The following day we met some local Turkmen (Turkwomen more precisely) who showed us around the other attractions in town. The Monument to Neutrality features a larger-than-life statue of Saparmurat Niyazov Turkmenbashi (the late dictator, Father of All Turkmen and the creator of this wierd world) which rotated throughout the day so that the sun always reflected squarely from his golden self. We visited what might be one of the most impressive libraries in the world, except that it featured only two books. One is Turkmenbashi's 'world-renowned' Ruhnama. The other is the Ruhnama - Volume Two. Needless to say, a large marble monument commerates this great work and will stand as a reminder in case every one of the millions of copies are lost. The tallest monument around is locally known as 'Eight-Legs' but the expat community knows it better as 'The Plunger' - indeed the ressemblance is uncanny. As an aside, Ashgabat is probably the cleanest city in the world, due to the absence of any serious industry and to the hordes of women sweeping the streets in traditional clothes.

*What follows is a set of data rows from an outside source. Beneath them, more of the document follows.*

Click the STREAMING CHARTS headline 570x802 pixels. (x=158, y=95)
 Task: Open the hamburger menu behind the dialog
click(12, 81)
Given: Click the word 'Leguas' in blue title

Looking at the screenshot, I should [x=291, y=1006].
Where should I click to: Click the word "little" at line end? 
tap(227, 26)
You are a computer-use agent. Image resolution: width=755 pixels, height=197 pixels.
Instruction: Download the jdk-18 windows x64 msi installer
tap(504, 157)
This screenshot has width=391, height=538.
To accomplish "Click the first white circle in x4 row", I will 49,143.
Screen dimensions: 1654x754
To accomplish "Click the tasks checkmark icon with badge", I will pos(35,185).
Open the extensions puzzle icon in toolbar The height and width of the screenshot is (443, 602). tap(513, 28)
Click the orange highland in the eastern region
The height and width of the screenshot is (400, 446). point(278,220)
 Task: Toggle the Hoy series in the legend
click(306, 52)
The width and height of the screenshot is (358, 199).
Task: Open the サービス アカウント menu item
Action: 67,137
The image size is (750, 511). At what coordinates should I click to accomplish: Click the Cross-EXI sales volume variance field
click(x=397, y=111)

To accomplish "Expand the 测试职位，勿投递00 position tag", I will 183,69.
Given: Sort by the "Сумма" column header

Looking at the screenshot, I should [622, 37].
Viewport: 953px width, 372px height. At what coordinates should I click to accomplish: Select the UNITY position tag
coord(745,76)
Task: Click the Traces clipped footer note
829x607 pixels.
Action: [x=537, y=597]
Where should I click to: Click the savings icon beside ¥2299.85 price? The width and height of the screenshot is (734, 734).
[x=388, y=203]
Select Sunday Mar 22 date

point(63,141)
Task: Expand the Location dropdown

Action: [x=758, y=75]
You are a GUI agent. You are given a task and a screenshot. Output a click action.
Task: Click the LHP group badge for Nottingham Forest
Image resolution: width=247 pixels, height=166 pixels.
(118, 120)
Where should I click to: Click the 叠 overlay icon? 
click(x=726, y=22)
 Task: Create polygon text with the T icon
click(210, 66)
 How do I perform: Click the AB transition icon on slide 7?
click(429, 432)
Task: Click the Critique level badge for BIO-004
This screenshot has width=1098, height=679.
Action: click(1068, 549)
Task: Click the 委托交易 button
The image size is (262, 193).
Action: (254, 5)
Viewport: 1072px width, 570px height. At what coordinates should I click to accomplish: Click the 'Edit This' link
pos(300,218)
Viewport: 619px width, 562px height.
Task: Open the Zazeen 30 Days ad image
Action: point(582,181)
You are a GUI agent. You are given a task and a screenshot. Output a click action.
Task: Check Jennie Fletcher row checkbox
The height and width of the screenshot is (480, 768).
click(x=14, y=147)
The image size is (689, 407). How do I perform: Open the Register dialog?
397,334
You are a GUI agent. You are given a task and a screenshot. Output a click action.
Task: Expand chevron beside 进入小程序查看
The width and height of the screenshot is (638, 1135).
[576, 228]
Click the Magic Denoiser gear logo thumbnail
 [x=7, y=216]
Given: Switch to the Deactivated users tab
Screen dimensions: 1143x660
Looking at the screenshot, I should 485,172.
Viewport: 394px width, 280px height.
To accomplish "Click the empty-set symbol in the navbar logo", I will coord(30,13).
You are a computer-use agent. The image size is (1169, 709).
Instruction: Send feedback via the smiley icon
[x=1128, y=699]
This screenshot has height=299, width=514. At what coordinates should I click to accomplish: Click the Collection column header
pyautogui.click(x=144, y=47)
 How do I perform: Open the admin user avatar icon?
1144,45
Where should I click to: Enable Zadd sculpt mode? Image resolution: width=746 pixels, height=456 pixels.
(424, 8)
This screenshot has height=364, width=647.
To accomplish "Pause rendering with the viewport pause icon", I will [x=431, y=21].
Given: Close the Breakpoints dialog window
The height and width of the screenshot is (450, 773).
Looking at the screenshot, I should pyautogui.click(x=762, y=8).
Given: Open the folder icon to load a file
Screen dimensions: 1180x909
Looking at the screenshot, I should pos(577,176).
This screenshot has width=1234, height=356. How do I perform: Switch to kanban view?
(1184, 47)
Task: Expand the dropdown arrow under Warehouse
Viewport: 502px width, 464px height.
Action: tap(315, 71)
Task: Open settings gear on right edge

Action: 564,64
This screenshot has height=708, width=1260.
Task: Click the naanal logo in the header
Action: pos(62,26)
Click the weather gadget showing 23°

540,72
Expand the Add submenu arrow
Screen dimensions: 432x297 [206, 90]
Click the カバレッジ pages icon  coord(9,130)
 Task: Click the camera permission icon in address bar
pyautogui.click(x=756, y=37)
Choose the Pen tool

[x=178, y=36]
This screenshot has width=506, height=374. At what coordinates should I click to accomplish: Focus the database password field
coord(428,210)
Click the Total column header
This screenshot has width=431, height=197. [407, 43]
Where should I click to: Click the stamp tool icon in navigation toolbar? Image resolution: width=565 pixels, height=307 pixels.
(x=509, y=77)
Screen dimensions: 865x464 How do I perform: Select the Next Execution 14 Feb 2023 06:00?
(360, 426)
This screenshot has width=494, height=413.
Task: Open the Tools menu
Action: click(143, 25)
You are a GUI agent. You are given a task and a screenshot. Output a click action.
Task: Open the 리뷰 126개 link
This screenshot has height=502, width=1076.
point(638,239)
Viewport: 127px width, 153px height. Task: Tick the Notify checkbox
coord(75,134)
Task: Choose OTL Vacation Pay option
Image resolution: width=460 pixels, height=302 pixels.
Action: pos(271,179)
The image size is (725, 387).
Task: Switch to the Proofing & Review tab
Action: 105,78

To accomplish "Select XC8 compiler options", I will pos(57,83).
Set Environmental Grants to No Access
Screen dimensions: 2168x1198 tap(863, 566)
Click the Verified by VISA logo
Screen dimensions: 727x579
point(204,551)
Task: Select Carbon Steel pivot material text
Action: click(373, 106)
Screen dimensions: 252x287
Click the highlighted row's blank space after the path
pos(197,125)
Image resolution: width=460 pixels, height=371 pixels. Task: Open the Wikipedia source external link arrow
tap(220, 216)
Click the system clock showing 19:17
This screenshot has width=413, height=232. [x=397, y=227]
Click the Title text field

We were reminded that people did live in this town when invited into to eat with some locals. We bought the ingredients for our meal in the Russian Bazaar which was we found to be a much more lively part of town and ate some delicious Turkmen Plov - sticky rice with carrots and lamb. Plov is the national dish of every Central Asian country and each town or region is very proud of its own variety. Yet, having tasted Turkmen, Karakalpak, Khorezm and Bukhara Plovs I am beginning to think the differences are very subtle indeed...

Another Ashgabat curiosity is the 'Walk of Health' - a 8km or 37km trail leading into the mountains overlooking the city - which Turkmenbashi forced all his ministers and civil servants to run up once a year. He would fly up in his helicopter to the summit to greet the panting bureaucrats and congratulate them...Anyway, the views from this point were splendid but revealed Ashgabat's small scale (it has aroud 500,000 inhabitants) and the marked contrast between the rolling green foothills of the Kopet Dag range and the endless dunes of the Karakum desert.

It was into these dunes that we would continue our travels...

Posted by ameurice 10:05 Archived in Turkmenistan Tagged backpacking

Crossing into Turkmenistan

Into the dream of Turkmenbashi

We spent out last Iranian night in the surprisingly good (if expensive) hotel in Sarakhs, a town split in half by the Iran-Turkmenistan border.

Unfortunately, when we came to leaving, the hotel refused to give me my passport back. That's because they didn't have it. The police did. After a long and futile phone conversation with the police it seemed I had to go to the station.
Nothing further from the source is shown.